**YOUR INSTRUCTIONS:**
Examine each line of the data, and copy the ones containing "Just".

BEGIN LISTED RECORDS

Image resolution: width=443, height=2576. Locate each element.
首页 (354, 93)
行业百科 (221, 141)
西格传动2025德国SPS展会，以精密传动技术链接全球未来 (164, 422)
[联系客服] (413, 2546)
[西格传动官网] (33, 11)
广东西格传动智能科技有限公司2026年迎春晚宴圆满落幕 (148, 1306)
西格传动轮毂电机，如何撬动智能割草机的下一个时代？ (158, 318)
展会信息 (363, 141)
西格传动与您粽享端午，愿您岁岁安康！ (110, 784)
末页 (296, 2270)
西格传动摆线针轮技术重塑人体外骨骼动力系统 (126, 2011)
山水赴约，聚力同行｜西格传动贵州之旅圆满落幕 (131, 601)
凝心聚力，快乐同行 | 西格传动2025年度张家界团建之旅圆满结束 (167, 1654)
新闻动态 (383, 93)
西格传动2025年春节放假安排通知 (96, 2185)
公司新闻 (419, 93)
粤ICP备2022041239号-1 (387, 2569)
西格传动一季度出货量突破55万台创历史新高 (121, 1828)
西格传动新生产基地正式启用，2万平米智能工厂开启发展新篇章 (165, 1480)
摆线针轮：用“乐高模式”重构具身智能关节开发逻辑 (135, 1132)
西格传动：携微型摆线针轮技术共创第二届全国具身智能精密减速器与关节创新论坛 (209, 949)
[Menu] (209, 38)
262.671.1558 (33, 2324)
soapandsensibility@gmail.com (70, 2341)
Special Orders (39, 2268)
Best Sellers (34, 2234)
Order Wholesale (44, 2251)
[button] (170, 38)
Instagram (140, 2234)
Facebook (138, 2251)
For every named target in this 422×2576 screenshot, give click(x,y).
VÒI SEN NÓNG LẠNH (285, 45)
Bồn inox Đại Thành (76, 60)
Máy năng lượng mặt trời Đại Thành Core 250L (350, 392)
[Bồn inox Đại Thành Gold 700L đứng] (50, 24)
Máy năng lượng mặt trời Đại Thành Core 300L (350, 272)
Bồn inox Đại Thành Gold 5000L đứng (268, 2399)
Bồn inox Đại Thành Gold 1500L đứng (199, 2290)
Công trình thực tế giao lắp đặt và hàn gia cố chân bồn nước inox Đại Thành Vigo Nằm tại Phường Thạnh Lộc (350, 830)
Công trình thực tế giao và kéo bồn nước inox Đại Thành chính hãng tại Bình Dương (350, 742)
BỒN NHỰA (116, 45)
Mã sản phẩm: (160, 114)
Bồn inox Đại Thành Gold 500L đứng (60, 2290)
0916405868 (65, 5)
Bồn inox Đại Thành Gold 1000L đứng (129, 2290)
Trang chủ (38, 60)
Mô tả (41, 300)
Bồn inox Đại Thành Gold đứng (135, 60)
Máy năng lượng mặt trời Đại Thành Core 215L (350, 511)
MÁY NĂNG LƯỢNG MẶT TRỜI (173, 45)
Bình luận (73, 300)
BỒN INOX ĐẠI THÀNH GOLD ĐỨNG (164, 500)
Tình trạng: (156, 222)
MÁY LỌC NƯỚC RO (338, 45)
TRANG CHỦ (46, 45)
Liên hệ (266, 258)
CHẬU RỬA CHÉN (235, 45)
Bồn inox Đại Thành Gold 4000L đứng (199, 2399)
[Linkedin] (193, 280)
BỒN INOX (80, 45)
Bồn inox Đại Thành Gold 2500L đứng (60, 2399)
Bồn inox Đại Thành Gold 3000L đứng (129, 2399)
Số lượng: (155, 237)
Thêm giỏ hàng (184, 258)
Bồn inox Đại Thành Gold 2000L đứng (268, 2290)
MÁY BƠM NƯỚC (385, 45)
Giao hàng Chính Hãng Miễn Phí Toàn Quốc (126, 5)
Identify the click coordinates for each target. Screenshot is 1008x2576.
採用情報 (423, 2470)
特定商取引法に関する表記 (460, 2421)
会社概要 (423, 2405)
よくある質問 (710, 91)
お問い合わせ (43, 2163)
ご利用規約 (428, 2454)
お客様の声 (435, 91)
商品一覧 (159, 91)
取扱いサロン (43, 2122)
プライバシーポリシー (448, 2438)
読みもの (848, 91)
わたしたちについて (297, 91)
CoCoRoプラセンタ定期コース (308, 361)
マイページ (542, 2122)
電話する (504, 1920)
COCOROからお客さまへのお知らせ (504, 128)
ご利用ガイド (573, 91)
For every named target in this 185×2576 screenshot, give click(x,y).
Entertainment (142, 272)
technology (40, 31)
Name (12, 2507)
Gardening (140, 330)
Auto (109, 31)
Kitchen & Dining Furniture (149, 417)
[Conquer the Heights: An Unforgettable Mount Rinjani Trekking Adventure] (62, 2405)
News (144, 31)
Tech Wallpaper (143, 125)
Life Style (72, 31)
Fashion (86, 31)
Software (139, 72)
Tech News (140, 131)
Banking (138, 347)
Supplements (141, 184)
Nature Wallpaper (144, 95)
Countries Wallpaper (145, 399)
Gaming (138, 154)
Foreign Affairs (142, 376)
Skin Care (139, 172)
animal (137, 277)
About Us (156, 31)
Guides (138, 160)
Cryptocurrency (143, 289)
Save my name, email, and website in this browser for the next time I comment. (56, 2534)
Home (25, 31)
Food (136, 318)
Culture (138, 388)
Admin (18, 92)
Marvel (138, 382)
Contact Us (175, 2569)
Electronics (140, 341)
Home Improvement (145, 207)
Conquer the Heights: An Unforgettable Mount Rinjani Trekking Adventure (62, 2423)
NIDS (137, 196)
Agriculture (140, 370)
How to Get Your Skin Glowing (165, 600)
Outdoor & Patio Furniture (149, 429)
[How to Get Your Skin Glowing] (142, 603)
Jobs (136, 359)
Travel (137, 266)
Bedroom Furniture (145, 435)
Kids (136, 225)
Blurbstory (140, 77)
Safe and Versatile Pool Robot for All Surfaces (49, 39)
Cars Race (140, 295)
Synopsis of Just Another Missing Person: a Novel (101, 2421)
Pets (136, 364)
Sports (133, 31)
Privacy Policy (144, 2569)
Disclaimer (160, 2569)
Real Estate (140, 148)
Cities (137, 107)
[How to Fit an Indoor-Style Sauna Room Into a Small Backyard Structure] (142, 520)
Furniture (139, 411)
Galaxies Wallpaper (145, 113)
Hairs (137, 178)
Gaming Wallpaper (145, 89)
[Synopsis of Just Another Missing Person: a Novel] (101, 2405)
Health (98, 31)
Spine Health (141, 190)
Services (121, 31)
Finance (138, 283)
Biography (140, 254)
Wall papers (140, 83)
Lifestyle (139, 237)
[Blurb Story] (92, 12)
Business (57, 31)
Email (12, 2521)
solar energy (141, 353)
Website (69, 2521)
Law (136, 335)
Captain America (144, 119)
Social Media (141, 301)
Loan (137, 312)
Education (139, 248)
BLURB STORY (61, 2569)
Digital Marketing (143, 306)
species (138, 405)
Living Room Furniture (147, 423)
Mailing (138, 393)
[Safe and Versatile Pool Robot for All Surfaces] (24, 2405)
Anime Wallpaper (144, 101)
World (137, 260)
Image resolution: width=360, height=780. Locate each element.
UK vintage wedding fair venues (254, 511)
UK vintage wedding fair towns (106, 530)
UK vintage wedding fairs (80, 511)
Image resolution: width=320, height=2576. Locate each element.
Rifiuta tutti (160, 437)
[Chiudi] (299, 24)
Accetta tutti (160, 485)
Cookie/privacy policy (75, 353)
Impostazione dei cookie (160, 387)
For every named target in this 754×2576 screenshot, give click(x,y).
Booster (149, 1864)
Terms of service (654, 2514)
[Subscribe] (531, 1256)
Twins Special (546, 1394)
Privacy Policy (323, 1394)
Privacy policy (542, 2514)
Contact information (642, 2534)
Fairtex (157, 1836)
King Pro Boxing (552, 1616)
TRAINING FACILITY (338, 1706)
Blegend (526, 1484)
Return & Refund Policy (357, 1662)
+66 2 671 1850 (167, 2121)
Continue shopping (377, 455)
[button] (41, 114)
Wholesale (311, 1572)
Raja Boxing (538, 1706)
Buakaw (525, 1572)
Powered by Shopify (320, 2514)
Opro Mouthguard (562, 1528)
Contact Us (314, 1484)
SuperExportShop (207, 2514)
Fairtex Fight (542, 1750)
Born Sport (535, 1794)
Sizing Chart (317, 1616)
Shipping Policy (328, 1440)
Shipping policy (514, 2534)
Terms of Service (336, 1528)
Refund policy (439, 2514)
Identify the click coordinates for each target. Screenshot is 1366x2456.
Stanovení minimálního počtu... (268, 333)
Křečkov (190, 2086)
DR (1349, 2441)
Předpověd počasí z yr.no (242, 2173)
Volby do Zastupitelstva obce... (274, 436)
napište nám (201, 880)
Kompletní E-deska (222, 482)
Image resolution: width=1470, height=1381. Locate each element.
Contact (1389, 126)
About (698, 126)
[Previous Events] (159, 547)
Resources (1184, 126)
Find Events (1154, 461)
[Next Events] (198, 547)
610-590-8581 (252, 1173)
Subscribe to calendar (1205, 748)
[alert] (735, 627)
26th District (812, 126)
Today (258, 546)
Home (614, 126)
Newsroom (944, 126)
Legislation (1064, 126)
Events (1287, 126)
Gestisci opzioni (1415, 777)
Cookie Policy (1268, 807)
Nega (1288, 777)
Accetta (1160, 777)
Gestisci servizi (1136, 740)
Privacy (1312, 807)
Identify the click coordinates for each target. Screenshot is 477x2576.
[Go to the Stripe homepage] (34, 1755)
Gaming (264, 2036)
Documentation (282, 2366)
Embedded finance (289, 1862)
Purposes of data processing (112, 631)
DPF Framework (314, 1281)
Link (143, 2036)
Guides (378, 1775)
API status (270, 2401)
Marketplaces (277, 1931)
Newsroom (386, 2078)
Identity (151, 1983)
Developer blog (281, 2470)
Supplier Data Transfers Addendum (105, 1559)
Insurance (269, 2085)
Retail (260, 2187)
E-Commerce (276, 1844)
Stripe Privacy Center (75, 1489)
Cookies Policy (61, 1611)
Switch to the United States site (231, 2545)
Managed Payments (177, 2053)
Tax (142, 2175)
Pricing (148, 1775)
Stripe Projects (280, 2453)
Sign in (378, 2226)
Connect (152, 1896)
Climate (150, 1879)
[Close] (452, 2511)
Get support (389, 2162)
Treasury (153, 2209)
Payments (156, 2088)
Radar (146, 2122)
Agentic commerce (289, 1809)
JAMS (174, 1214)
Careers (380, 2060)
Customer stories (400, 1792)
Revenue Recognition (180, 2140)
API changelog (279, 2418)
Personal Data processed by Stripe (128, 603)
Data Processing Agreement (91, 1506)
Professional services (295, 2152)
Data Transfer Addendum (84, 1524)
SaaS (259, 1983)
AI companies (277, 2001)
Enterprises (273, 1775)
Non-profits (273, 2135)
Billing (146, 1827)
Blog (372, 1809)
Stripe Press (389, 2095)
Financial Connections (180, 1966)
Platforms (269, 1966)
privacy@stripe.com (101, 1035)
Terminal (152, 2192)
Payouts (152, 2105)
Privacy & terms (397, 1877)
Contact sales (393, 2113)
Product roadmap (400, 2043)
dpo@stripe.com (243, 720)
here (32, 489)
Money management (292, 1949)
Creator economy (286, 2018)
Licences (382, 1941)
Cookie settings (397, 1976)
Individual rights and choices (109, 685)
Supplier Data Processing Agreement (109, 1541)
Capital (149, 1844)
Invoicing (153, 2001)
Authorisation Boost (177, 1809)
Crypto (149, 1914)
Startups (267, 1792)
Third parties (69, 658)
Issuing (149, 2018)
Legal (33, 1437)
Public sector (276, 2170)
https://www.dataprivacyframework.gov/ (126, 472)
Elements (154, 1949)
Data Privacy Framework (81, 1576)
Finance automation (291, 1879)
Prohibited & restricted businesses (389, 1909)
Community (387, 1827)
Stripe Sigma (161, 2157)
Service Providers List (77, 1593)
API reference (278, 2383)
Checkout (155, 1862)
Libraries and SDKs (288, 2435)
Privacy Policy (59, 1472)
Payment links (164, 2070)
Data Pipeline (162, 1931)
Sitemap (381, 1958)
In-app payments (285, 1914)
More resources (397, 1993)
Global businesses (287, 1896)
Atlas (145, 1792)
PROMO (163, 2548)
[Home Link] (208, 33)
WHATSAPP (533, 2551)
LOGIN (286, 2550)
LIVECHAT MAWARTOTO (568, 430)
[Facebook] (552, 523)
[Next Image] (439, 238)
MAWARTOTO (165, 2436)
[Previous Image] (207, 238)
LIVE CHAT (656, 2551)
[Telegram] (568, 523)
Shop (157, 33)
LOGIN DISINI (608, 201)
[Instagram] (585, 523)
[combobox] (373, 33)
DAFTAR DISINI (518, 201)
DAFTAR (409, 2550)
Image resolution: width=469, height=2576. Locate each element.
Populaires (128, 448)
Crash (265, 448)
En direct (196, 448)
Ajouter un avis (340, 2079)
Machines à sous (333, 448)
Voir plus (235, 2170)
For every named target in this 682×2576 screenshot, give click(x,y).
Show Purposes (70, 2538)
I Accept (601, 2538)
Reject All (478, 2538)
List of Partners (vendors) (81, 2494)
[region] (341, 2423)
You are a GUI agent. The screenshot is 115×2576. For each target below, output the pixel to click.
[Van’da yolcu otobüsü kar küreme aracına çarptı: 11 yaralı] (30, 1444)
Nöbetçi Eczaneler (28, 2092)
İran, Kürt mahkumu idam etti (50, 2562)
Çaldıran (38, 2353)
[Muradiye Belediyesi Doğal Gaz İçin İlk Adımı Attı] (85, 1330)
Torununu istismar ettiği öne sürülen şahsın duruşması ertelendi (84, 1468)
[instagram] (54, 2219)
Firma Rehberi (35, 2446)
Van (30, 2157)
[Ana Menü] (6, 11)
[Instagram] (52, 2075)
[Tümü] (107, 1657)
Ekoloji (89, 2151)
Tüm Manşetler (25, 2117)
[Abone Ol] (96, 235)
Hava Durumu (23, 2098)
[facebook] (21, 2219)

END LISTED RECORDS

**EXERCISE SOLUTION:**
Synopsis of Just Another Missing Person: a Novel (101, 2421)
[Synopsis of Just Another Missing Person: a Novel] (101, 2405)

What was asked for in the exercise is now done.